In 1997, IBM's Deep Blue computer beat Garry Kasparov at chess. He had won their first encounter in 1996, with 3 wins, 1 loss and 2 draws (4-2), so the team of programmers and chess experts tweaked the program and in 1997 came out ahead 3.5-2.5, a big achievement for programming because chess is 'creative'.
Another creative task even more relevant to scientists than chess is extracting data from scientific publications to create a database cataloging results from tens of thousands of individual studies. It sounds like it would be easy but much of cataloging would ordinarily be placed in the 'subjective' camp.
Researchers recently used the DeepDive machine reading system and the HTCondor distributed job management system to create PaleoDeepDive and it recently squared human scientists who had manually entered data into the Paleobiology Database, a repository for data from paleontology studies. The data is fragmented into hundreds of thousands of publications yet many research questions require what first author Shanan Peters, a professor of geoscience at University of Wisconsin-Madison calls a "synthetic approach: For example, how many species were on the planet at any given time?"
PaleoDeepDive mimics the human activities needed to assemble the Paleobiology Database. "We extracted the same data from the same documents and put it into the exact same structure as the human researchers, allowing us to rigorously evaluate the quality of our system, and the humans," Peters says.
Computers often have trouble deciphering even simple-sounding statements. Co-author Christopher Ré of Stanford uses as an example a study containing the terms Tyrannosaurus rex and Alberta, Canada.
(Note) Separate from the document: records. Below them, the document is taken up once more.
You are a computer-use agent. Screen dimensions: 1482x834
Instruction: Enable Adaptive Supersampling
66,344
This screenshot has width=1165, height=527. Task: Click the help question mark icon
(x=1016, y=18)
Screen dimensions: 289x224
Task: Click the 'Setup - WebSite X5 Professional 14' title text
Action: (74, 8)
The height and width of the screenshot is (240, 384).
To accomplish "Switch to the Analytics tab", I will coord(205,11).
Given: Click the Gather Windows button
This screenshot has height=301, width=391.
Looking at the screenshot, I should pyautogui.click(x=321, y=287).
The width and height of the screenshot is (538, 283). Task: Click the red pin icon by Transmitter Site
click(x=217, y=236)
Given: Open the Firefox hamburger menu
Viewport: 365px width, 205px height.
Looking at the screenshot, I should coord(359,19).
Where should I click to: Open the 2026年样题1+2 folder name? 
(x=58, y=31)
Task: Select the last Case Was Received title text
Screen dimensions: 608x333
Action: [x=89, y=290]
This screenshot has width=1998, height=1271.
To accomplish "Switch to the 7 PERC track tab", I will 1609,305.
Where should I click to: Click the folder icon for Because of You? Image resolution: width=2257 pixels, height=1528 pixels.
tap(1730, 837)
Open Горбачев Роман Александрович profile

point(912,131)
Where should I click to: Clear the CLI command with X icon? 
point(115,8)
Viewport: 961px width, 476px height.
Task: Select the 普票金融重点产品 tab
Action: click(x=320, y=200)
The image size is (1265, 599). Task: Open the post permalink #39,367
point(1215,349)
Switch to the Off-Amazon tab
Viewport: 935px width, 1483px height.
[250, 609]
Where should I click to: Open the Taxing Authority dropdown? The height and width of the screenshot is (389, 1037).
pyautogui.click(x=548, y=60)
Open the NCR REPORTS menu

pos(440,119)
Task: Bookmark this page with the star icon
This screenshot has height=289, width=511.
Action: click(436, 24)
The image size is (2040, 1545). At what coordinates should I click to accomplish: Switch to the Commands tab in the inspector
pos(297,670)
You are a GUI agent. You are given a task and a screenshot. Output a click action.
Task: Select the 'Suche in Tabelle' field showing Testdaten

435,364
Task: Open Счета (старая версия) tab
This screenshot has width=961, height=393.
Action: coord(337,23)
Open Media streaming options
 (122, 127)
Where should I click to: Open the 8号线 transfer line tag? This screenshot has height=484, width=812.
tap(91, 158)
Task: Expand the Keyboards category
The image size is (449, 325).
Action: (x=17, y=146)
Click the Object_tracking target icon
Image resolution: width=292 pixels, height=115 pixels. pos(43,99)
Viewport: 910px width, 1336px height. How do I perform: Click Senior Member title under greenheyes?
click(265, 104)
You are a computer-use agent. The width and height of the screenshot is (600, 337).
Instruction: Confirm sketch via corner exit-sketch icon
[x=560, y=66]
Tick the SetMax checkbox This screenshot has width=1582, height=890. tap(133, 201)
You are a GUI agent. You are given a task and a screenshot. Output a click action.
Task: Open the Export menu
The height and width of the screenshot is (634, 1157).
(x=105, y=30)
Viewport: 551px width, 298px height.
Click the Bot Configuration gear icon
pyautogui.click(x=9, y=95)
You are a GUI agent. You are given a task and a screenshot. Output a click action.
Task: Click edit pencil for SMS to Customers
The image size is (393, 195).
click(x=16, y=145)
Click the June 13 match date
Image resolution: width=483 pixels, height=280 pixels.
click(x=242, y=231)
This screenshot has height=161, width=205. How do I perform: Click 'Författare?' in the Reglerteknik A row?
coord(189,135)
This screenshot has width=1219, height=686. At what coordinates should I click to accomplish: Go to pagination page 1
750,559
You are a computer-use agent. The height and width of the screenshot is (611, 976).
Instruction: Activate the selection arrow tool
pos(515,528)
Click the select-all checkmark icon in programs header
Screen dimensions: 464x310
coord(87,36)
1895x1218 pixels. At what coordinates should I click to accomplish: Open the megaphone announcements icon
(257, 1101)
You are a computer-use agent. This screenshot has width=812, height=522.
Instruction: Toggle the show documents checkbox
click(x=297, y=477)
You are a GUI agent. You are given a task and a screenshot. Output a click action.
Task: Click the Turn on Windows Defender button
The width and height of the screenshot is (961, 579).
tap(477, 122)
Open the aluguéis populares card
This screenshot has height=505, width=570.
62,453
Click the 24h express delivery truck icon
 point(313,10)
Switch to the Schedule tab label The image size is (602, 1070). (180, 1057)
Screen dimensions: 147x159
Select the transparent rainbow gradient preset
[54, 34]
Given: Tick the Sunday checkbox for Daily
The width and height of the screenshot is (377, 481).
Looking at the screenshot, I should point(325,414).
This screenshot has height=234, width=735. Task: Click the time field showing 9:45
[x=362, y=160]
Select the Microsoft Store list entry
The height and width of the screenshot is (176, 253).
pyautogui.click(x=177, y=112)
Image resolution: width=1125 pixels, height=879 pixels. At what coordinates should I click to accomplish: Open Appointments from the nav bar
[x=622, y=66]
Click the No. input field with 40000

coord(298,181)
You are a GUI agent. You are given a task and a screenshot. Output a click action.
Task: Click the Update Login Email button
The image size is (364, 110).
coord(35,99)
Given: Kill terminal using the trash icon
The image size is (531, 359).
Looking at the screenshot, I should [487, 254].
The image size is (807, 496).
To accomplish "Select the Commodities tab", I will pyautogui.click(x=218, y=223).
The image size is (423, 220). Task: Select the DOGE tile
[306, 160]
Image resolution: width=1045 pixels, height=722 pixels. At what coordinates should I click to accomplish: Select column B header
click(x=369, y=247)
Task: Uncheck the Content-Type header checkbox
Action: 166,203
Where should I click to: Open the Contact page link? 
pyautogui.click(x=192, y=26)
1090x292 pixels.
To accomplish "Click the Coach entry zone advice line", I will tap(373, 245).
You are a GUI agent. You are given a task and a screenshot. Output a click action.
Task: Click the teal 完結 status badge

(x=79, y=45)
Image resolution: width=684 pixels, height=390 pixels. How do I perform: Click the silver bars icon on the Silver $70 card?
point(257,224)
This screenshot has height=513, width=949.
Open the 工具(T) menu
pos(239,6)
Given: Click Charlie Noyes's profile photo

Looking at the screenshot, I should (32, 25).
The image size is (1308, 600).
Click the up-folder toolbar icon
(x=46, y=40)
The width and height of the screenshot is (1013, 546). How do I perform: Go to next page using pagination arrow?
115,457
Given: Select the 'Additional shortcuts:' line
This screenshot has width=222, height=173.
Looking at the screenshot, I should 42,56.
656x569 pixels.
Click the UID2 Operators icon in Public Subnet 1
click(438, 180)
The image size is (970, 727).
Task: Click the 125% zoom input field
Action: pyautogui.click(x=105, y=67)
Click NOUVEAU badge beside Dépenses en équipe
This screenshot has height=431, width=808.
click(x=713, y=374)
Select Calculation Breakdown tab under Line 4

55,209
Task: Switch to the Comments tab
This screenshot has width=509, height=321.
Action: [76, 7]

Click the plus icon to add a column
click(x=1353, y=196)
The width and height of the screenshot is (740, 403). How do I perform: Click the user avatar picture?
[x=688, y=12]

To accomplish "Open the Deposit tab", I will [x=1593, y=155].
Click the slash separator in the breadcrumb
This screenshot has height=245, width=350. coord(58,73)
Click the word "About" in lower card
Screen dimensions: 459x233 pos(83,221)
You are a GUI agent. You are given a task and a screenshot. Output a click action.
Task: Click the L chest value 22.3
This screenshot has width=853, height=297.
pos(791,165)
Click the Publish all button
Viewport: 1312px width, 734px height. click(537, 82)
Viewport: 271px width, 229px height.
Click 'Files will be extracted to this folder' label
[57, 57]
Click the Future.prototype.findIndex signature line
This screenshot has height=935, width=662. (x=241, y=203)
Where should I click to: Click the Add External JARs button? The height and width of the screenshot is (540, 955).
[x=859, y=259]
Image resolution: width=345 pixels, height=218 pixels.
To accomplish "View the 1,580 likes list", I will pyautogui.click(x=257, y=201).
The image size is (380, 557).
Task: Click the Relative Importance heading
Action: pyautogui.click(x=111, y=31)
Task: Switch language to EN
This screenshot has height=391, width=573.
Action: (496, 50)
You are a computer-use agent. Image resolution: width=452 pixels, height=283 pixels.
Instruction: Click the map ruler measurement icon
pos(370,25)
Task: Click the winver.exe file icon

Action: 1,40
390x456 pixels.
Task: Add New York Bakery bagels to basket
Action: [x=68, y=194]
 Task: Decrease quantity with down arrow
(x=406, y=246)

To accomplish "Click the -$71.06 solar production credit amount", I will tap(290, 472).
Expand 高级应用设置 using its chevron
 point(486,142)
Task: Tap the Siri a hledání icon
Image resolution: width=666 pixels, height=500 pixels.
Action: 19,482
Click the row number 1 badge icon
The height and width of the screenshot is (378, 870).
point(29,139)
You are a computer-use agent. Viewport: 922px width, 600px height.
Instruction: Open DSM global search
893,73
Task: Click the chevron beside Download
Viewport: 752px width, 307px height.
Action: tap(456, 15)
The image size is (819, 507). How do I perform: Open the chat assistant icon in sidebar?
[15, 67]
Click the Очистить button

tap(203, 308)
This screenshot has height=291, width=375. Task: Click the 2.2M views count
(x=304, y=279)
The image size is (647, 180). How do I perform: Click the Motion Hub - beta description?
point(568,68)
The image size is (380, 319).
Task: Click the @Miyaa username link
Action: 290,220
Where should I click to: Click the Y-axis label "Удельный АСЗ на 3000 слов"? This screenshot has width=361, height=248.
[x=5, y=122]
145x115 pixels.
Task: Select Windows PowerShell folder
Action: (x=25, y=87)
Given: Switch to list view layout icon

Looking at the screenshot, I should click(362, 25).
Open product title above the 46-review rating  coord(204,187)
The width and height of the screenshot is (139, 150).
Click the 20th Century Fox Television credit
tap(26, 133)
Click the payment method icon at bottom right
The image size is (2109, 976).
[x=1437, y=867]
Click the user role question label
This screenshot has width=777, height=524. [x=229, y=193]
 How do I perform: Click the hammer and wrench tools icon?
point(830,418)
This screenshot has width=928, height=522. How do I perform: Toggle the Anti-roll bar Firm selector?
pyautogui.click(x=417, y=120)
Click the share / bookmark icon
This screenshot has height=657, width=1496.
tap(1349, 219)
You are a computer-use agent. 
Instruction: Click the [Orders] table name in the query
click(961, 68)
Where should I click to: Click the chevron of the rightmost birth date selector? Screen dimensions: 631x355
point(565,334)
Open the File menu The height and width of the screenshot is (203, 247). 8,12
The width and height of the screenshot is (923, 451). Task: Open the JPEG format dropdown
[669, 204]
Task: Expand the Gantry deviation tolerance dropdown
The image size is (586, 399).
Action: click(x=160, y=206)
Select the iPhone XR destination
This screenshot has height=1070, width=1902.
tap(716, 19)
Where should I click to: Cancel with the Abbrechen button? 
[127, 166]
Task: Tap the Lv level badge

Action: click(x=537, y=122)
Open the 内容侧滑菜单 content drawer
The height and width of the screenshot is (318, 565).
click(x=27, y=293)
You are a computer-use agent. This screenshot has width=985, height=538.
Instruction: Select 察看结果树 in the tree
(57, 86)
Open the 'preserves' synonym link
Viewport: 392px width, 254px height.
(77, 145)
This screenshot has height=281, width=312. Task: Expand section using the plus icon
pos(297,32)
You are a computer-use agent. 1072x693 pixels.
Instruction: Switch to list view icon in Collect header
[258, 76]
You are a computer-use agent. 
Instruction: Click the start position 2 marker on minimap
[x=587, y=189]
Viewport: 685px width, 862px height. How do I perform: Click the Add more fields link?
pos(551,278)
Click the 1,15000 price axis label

Is Alberta where the fossil was found, or where it is stored? "We take a more relaxed approach: There is some chance that these two are related in this manner, and some chance they are related in that manner."
In these large-data tasks, PaleoDeepDive has a major advantage, Peters says. "Information that was manually entered into the Paleobiology Database by humans cannot be assessed or enhanced without going back to the library and re-examining original documents. Our machine system, on the other hand, can extend and improve results essentially on the fly as new information is added."
Further advantages can result from improvements in the computer tools. "As we get more feedback and data, it will do a better job across the board," Peters says.